ALPHARETTA, Ga. (BP)–Southern Baptist Disaster Relief units will set up at three separate locations in New York within the next few days, providing up to 50,000 hot meals daily, shower facilities and counseling services for emergency workers at the site of the World Trade Center collapse.

In Washington, D.C., meanwhile, a mobile kitchen unit from North Carolina began its second day feeding emergency workers at the Pentagon after serving 2,300 meals overnight.

“I’m seeing people who are tired and exhausted, but yet I’m not seeing ‘I’m ready to go home,'” said Skip Green, disaster relief director for the North Carolina Baptist Convention.

Joel Phillips, off-site coordinator for the Southern Baptist Disaster Relief response, said Sept. 13 that Southern Baptist crews will be the major supplier of American Red Cross meals for rescue and recovery workers in New York.
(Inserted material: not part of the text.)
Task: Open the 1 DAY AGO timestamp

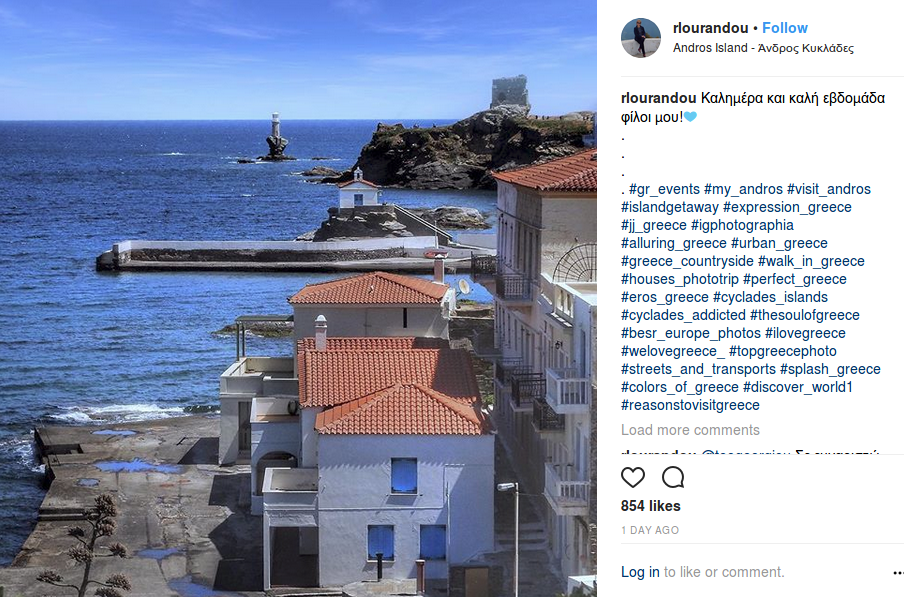Action: [x=650, y=530]
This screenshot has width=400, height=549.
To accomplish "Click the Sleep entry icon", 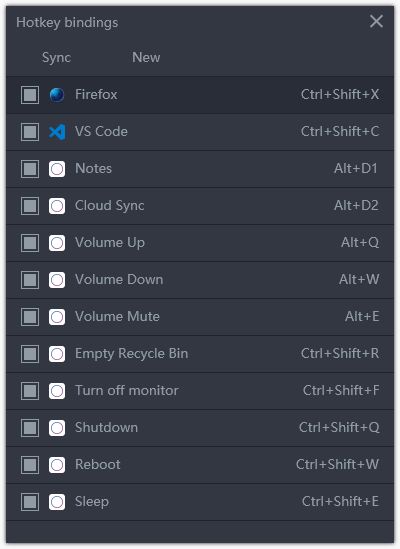I will click(57, 502).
Phillips is based at the North American Mission Board’s Volunteer Mobilization Action Center, located at the agency’s offices in Alpharetta, Ga.
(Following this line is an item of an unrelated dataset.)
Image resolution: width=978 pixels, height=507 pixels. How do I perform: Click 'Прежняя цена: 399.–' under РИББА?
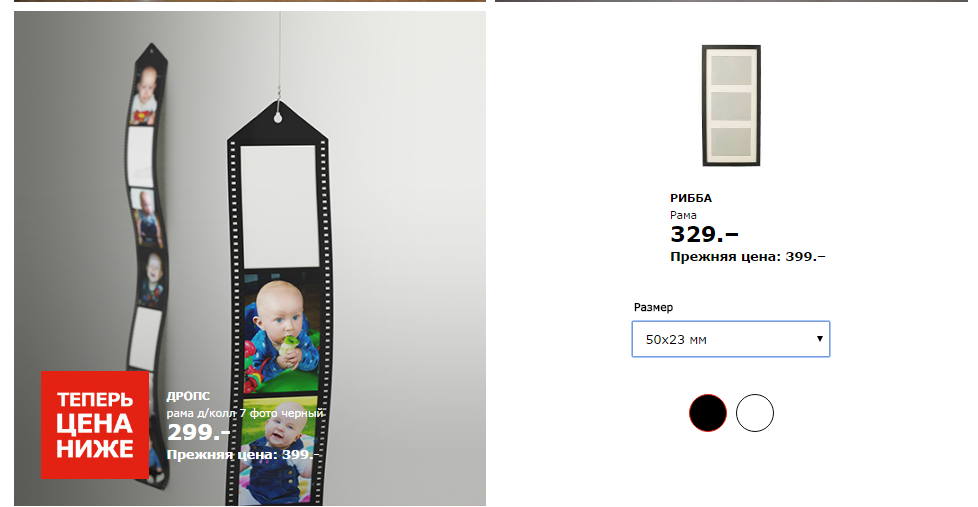pos(747,257)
A total of eight disaster relief units have been dispatched to staging areas surrounding New York, with an additional three units on standby or alert status.
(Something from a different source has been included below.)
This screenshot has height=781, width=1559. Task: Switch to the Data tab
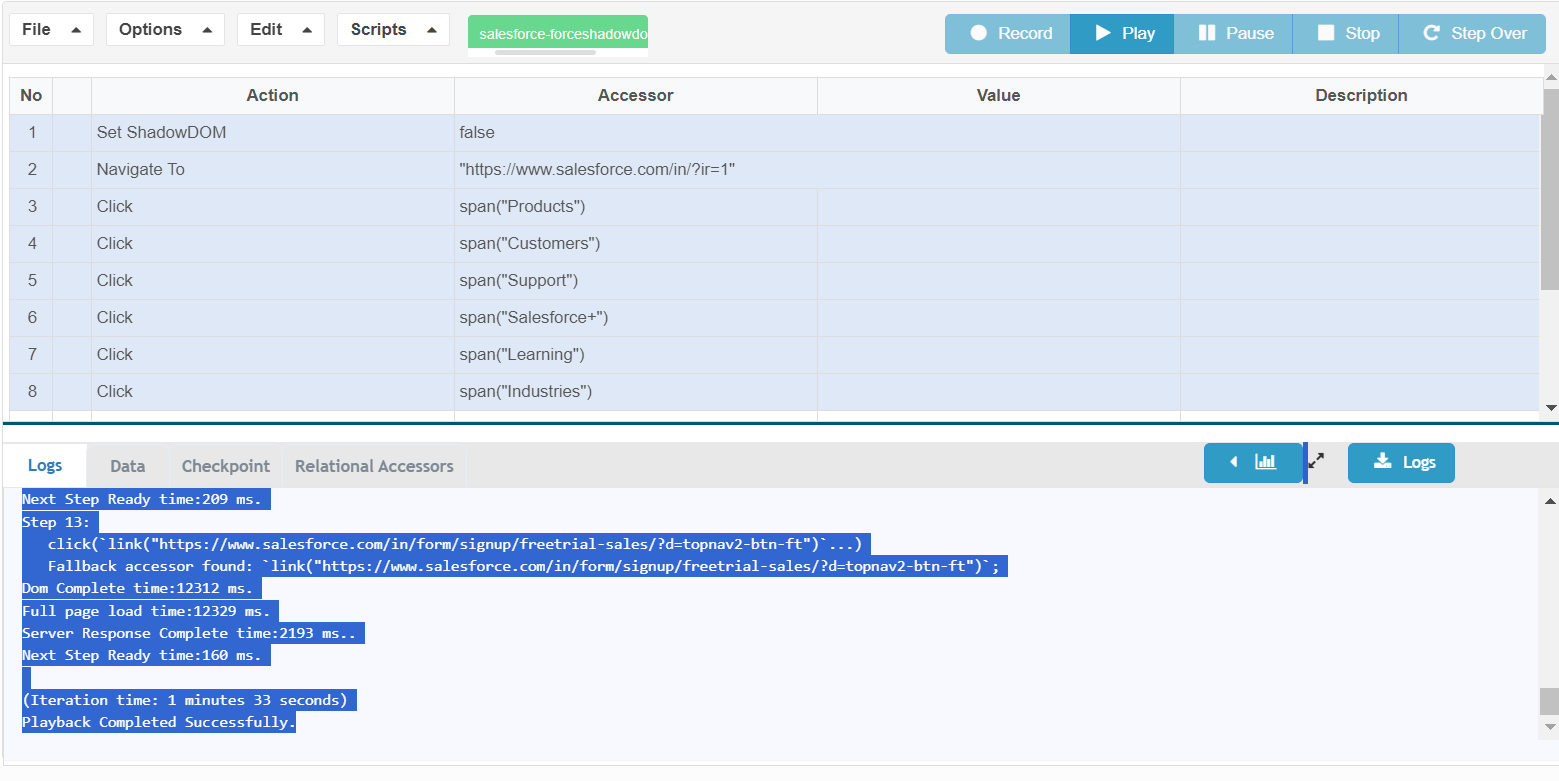[127, 466]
The first units to set up operations, Phillips said, will be mobile kitchens from New York and Virginia, which will set up at the New York Naval Shipyard in Brooklyn with plans to be operational Sept. 14. They will be accompanied by a trailer-mounted shower unit from North Carolina and a communication unit from South Carolina.

Locations for two other sites in Manhattan were still being determined as of noon Sept. 13 in cooperation with American Red Cross officials, Phillips said. Kitchen units from Georgia and Kentucky will be accompanied by shower and communication units from North Carolina, Tennessee and Georgia.

In all cases, the American Red Cross will deliver meals prepared by the Southern Baptist units directly to the work areas.

The response also includes counseling services provided through more than a dozen volunteer chaplains assigned thus far to work as part of the teams. Efforts are underway to help many more Southern Baptist chaplains assist through other channels as well.

“We will establish a structure for incoming chaplains to get them located in a place of real help,” said Bob Vickers, director of the North American Mission Board’s chaplaincy unit, who is in Manhattan helping coordinate logistics. He noted one promising possibility is an area in southern Manhattan relatively close to the scene where large numbers of people have been gathering, a setting which would allow chaplains to meet with individuals as necessary.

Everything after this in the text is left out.